(Reading passage begins)

Penn opens $376 million immunology center with federal funding for research uncertain
A Penn researcher leading immunology research in the new facility wants to develop a portfolio approach to research funding.
Penn Medicine’s new $376 million research facility, focused on immune health, was planned years before the administration of President Donald Trump this winter began slashing federal scientific research funding.
The changed funding climate has become a significant aspect of daily life for researchers who celebrated its official opening last week, said E. John Wherry, director of Penn’s Institute for Immunology and Immune Health.
Penn’s eight-story expansion, built on top of an existing office building at 3600 Civic Center Blvd. in University City, will provide a new home for several hundred researchers in immune health, the Colton Center for Autoimmunity, and infectious diseases.
Penn is consistently among the nation’s top recipients of National Institutes for Health grants. The university’s total in fiscal 2024 was $691 million, according to NIH. The White House had proposed cutting NIH funding by 40%.
“We have to adapt,” Wherry said.
Penn paid construction costs with some of its roughly $2 billion in royalties from COVID-19 vaccines. Nobel Prize-winning Penn researchers Drew Weissman and Katalin Karikó developed technology that helped make the quick development of vaccines that saved millions of lives during the pandemic.

(Reading passage ends)
(Extracted information begins)

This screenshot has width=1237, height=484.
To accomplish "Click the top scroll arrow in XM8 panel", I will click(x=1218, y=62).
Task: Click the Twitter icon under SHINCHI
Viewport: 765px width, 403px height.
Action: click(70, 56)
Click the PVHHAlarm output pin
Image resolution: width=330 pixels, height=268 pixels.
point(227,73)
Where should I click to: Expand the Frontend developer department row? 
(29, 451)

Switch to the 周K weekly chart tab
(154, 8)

(Extracted information ends)
(Extracted information begins)

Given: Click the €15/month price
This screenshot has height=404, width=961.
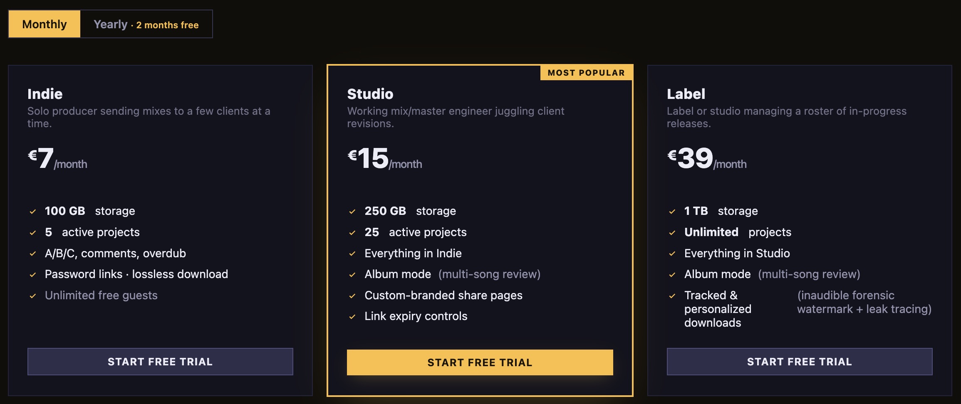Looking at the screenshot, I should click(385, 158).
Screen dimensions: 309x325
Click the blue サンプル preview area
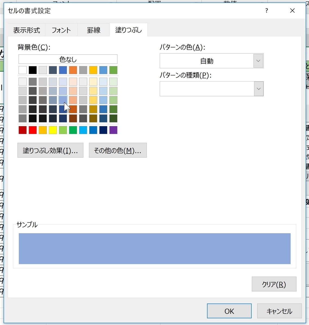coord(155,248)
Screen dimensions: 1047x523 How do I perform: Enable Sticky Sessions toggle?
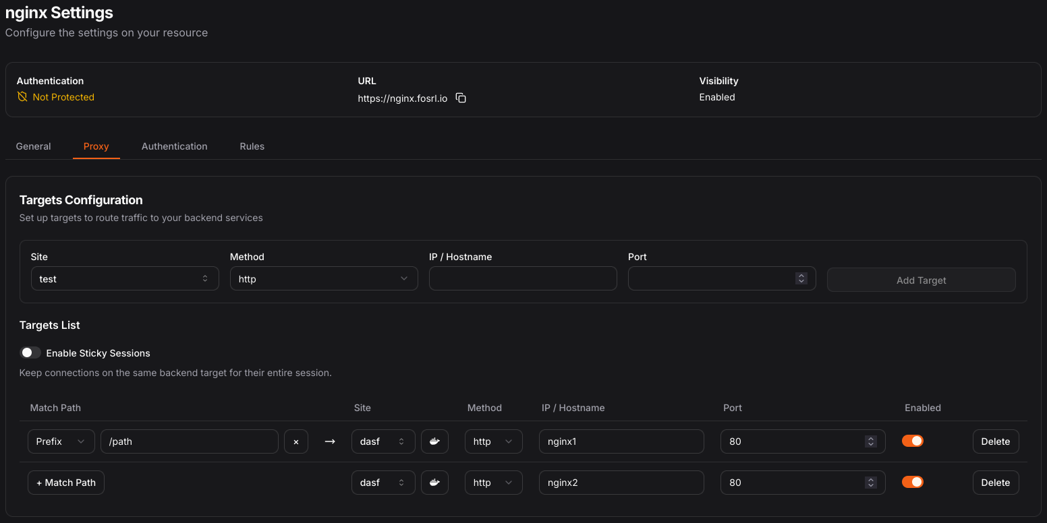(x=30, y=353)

(Extracted information ends)
(Extracted information begins)

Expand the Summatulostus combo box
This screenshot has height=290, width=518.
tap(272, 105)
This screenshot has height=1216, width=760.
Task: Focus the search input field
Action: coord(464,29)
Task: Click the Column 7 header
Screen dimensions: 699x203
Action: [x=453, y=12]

(Extracted information ends)

→ **Directions for this task**: Reproduce the entire article on Penn's new immunology center word for word. These lines have no connection to the Penn immunology center article.

→ **Answer space**:
Penn opens $376 million immunology center with federal funding for research uncertain
A Penn researcher leading immunology research in the new facility wants to develop a portfolio approach to research funding.
Penn Medicine’s new $376 million research facility, focused on immune health, was planned years before the administration of President Donald Trump this winter began slashing federal scientific research funding.
The changed funding climate has become a significant aspect of daily life for researchers who celebrated its official opening last week, said E. John Wherry, director of Penn’s Institute for Immunology and Immune Health.
Penn’s eight-story expansion, built on top of an existing office building at 3600 Civic Center Blvd. in University City, will provide a new home for several hundred researchers in immune health, the Colton Center for Autoimmunity, and infectious diseases.
Penn is consistently among the nation’s top recipients of National Institutes for Health grants. The university’s total in fiscal 2024 was $691 million, according to NIH. The White House had proposed cutting NIH funding by 40%.
“We have to adapt,” Wherry said.
Penn paid construction costs with some of its roughly $2 billion in royalties from COVID-19 vaccines. Nobel Prize-winning Penn researchers Drew Weissman and Katalin Karikó developed technology that helped make the quick development of vaccines that saved millions of lives during the pandemic.